Android and Android TV are two separate things. This is not a tivo issue.


----------



## CMH (May 7, 2020)

Acerxz said:


> Android and Android TV are two separate things. This is not a tivo issue.


no reason make the code different other a few line of code saying what device its going to


----------



## smark (Nov 20, 2002)

CMH said:


> no reason make the code different other a few line of code saying what device its going to


Developers have chosen not to port their apps and/or focus on the higher install base of Roku and Apple TV. Thems the breaks.


----------



## CMH (May 7, 2020)

smark said:


> Developers have chosen not to port their apps and/or focus on the higher install base of Roku and Apple TV. Thems the breaks.


only stupid developers - that smart ones are universally writing them - with the few extra code lines needed to work on the specific different ones


----------



## smark (Nov 20, 2002)

CMH said:


> only stupid developers - that smart ones are universally writing them - with the few extra code lines needed to work on the specific different ones


I suggest then you contact these companies and offer your services.


----------



## CMH (May 7, 2020)

smark said:


> I suggest then you contact these companies and offer your services.

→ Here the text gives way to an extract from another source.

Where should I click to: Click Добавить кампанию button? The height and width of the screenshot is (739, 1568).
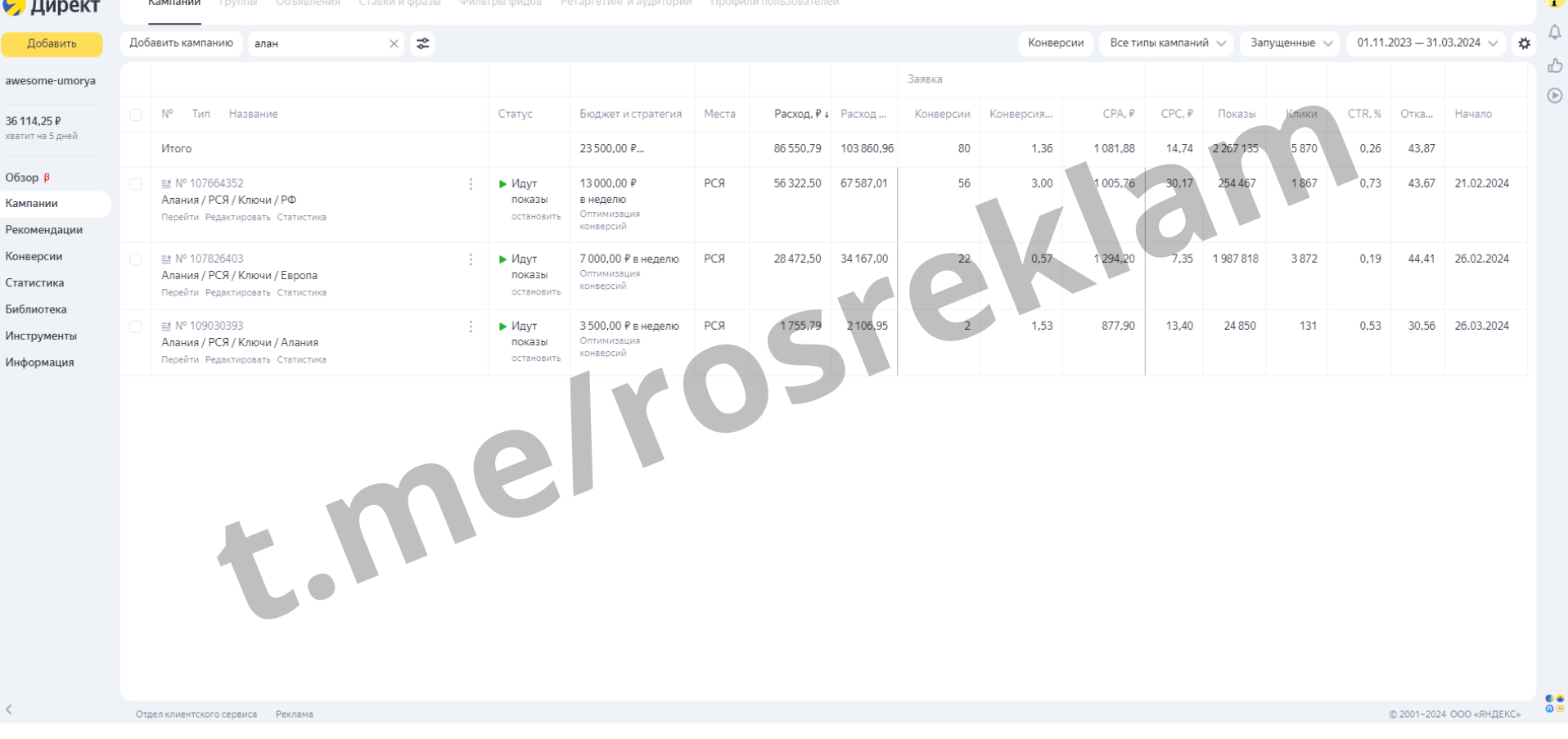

im above that - if they were not smart enough to that going on then nah


----------



## jimpmc (Oct 31, 2001)

CMH said:


> im above that - if they were not smart enough to that going on then nah


CMH, the point that several have been trying to make is that the lack of these apps is not directly specific to TiVo's dongle and the TiVo Stream App. Indirectly, however, if AndroidTV gets more acceptance through sales of TiVo's Stream 4k or other AndroidTV devices, then developers will have more impetus to make them available in the Google Play Store.


----------



## dswallow (Dec 3, 2000)

Well, the real problem is anyone having expectations that TiVo's dongle will improve at all beyond the state it's in when first released, including app support. TiVo has history here. But I salute your optimism.


----------



## jrtroo (Feb 4, 2008)

Always buy products for what it does, not for what you hope it may do in the future.


----------



## trip1eX (Apr 2, 2005)

btw, that list of apps looks very similar to the channels on PlutoTV.


----------



## CMH (May 7, 2020)

trip1eX said:


> btw, that list of apps looks very similar to the channels on PlutoTV.


yeah but its missing some of their best channels - and speaking of Pluto TV - they need to get their favorites list working like they do on Roku


----------